Given problem
Quote each of the following records word for word.

Task data
—————

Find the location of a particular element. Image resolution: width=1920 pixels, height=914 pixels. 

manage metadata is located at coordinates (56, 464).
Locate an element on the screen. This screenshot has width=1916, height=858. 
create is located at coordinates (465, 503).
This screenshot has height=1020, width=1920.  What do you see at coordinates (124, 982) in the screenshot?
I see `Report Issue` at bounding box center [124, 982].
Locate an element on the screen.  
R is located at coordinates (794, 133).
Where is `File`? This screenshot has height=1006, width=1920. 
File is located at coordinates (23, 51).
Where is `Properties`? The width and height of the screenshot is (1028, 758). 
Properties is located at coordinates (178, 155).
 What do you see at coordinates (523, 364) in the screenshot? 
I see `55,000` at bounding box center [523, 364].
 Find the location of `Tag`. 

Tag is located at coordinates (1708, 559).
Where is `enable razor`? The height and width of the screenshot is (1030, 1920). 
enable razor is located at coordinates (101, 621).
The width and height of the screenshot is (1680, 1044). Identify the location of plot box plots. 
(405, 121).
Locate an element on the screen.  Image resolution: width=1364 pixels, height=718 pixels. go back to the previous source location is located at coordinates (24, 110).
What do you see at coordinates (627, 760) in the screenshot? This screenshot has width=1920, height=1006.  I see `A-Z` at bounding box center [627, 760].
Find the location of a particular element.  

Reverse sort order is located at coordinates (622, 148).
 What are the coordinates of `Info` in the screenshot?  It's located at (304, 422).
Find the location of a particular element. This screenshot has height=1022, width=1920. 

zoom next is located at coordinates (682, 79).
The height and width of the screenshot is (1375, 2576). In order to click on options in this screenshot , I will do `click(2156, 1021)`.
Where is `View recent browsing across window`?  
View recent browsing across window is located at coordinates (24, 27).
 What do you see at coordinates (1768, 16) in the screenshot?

—————

Expected answer
Find the location of a particular element. Image resolution: width=1920 pixels, height=914 pixels. 

manage metadata is located at coordinates (56, 464).
Locate an element on the screen. This screenshot has width=1916, height=858. 
create is located at coordinates (465, 503).
This screenshot has height=1020, width=1920.  What do you see at coordinates (124, 982) in the screenshot?
I see `Report Issue` at bounding box center [124, 982].
Locate an element on the screen.  
R is located at coordinates (794, 133).
Where is `File`? This screenshot has height=1006, width=1920. 
File is located at coordinates (23, 51).
Where is `Properties`? The width and height of the screenshot is (1028, 758). 
Properties is located at coordinates (178, 155).
 What do you see at coordinates (523, 364) in the screenshot? 
I see `55,000` at bounding box center [523, 364].
 Find the location of `Tag`. 

Tag is located at coordinates (1708, 559).
Where is `enable razor`? The height and width of the screenshot is (1030, 1920). 
enable razor is located at coordinates (101, 621).
The width and height of the screenshot is (1680, 1044). Identify the location of plot box plots. 
(405, 121).
Locate an element on the screen.  Image resolution: width=1364 pixels, height=718 pixels. go back to the previous source location is located at coordinates (24, 110).
What do you see at coordinates (627, 760) in the screenshot? This screenshot has width=1920, height=1006.  I see `A-Z` at bounding box center [627, 760].
Find the location of a particular element.  

Reverse sort order is located at coordinates (622, 148).
 What are the coordinates of `Info` in the screenshot?  It's located at (304, 422).
Find the location of a particular element. This screenshot has height=1022, width=1920. 

zoom next is located at coordinates (682, 79).
The height and width of the screenshot is (1375, 2576). In order to click on options in this screenshot , I will do `click(2156, 1021)`.
Where is `View recent browsing across window`?  
View recent browsing across window is located at coordinates (24, 27).
 What do you see at coordinates (1768, 16) in the screenshot?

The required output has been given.